• EXTRACT TO READ
=-=-=-=-=

As is so often the case, my inspiration for the painting was yet another literature course, this time, World Mythology. We were focusing upon the Greeks, with a translation of the Homeric Hymns (c.600 B.C.E.) by Andrew Lang, link to text HERE. The opening passage was so beautiful, particularly as read by my professor, that I knew a painting was to be found amidst the flowery prose: 

“Of fair-tressed Demeter, Demeter holy Goddess, I begin to sing: of her and her slim-ankled daughter whom Hades snatched away, the gift of wide-beholding Zeus, but Demeter knew it not, she that bears the Seasons, the giver of goodly crops. For her daughter was playing with the deep-bosomed maidens of Oceanus, and was gathering flowers—roses, and crocuses, and fair violets in the soft meadow, and lilies, and hyacinths, and the narcissus which the earth brought forth as a snare to the fair-faced maiden, by the counsel of Zeus and to pleasure the Lord with many guests. Wondrously bloomed the flower, a marvel for all to see, whether deathless gods or deathly men. From its root grew forth a hundred blossoms, and with its fragrant odour the wide heaven above and the whole earth laughed, and the salt wave of the sea. Then the maiden marvelled, and stretched forth both her hands to seize the fair plaything, but the wide-wayed earth gaped in the Nysian plain, and up rushed the Prince, the host of many guests, the many-named son of Cronos, with his immortal horses. Maugre her will he seized her, and drave her off weeping in his golden chariot, but she shrilled aloud, calling on Father Cronides, the highest of gods and the best.”

=-=-=-=-=

• SOURCE DATA
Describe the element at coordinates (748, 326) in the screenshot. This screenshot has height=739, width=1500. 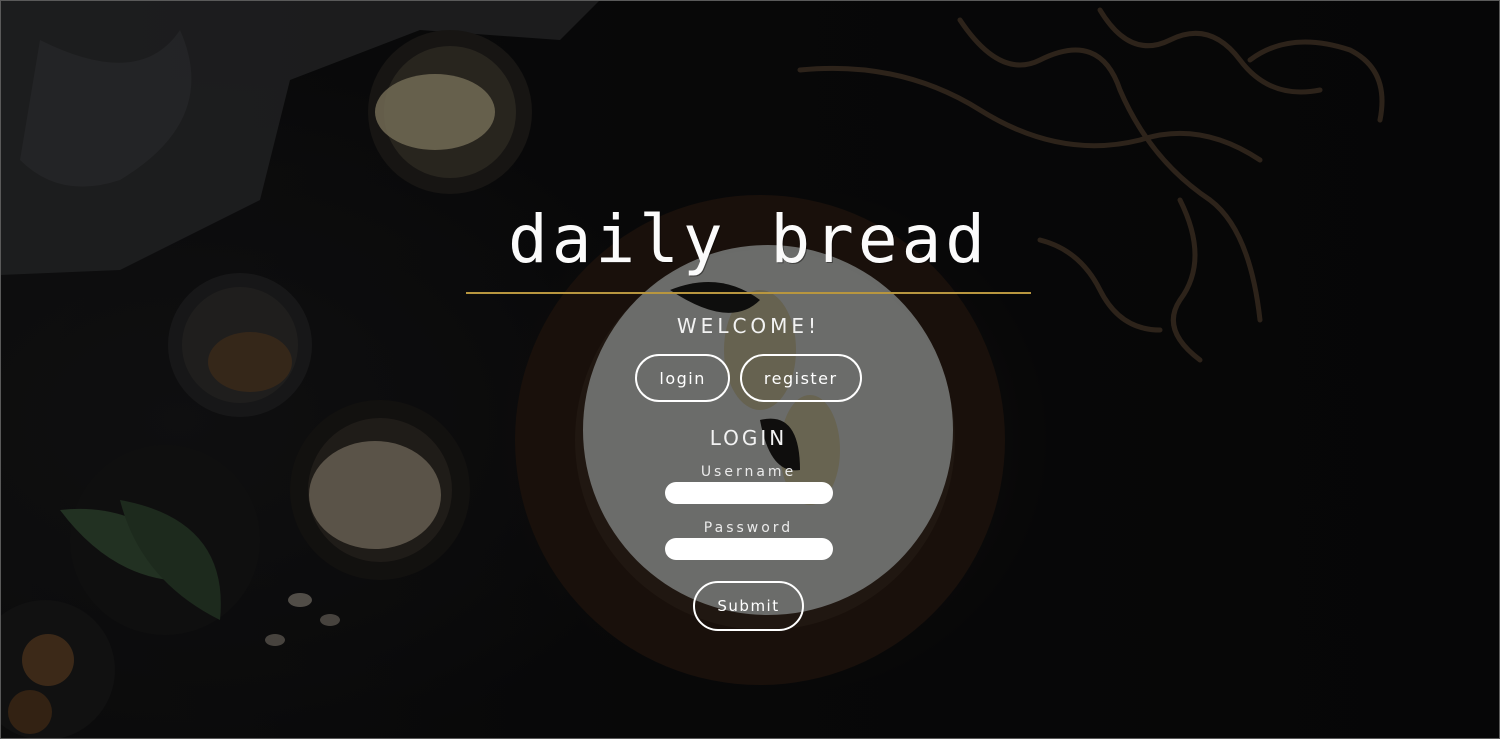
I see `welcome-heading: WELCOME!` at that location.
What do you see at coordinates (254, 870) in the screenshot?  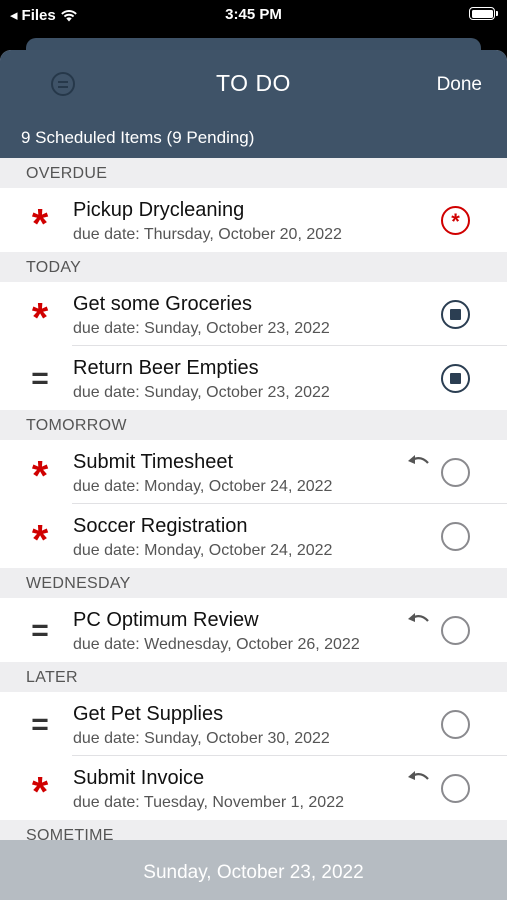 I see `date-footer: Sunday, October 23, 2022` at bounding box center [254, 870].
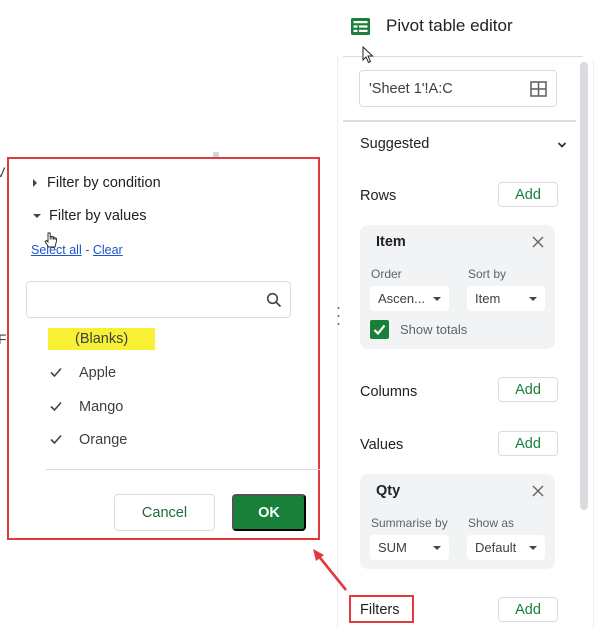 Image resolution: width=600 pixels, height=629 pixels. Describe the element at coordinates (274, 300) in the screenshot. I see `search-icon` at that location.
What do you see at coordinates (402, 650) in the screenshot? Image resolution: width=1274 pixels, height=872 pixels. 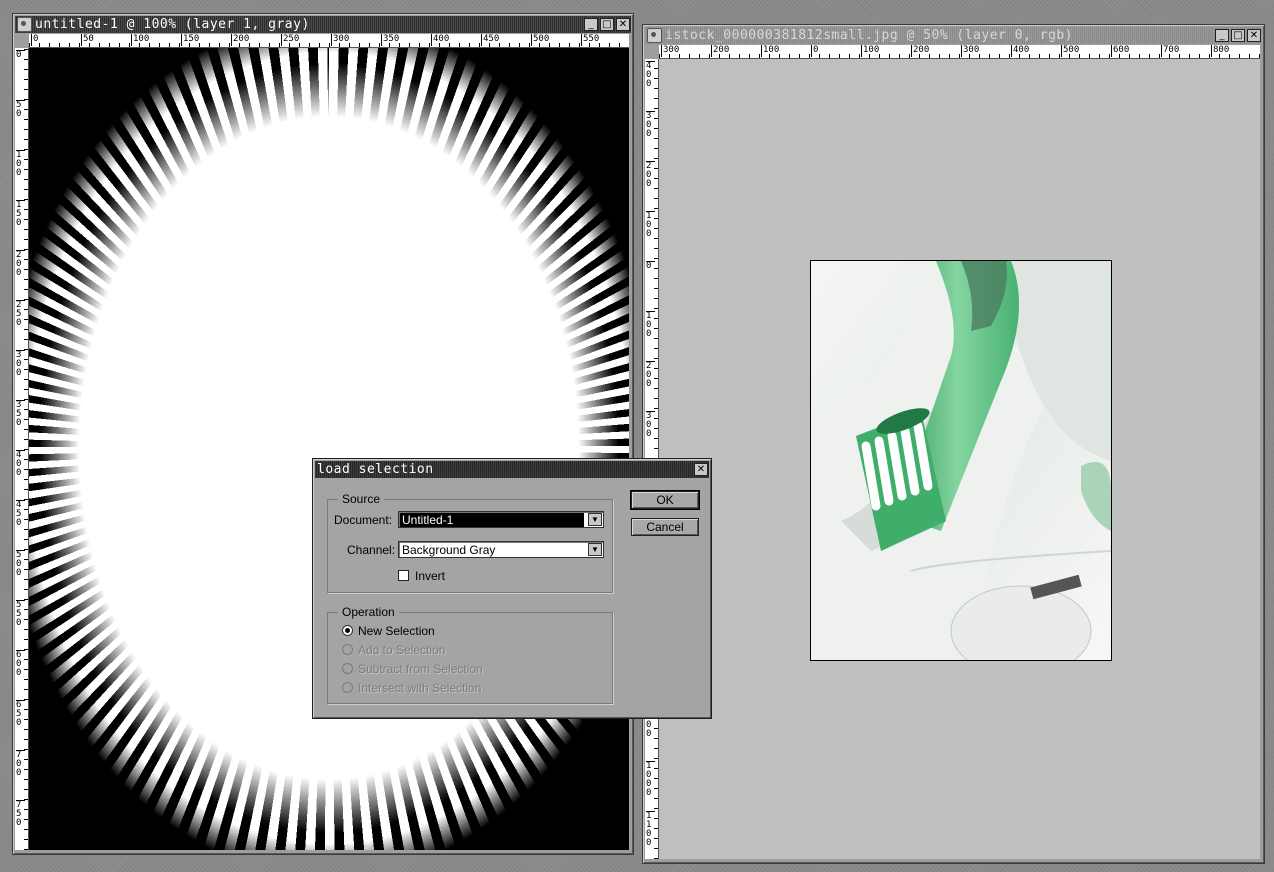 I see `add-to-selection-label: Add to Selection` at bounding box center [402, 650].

=-=-=-=-=

• TASK ITEM A
In the Demeter painting text, who translated the Homeric Hymns that the literature course used?
• TASK ITEM B
Resume the Demeter painting text after its last sentence, keeping the writer's first-person voice.

• RESPONSE BOX A
Andrew Lang

• RESPONSE BOX B
I was also inspired by the type of synoptic composition that the Roman’s excelled in, found  often on sarcophagi relief carvings, and silver work; where the narrative just tumbles forth every which way, paying little heed to logical time sequence or proportion. I love the puzzle of guessing what the hell is going on . This detail from a Roman beaker (1-100 A.D.), recently on view at the Getty Villa in Malibu is typical of the sort of compositional puzzle I am speaking of.

VEX.2014.1.10: Beaker with Isthmian games - ROLLOUT

 I set aside for myself the task to include as much of what I loved about the Hymn to Demeter into a relatively small canvas, playing upon the logic defying  compositions of our dear Romans.

First off, there is  “slim-ankled” Persephone , “deep bosomed, low slung hips”, such sexy play of words. Everytime I read the Greeks ( I just finished the Iliad) I am reminded of their absolute love of fleshiness. I wanted to capture that with Persephone.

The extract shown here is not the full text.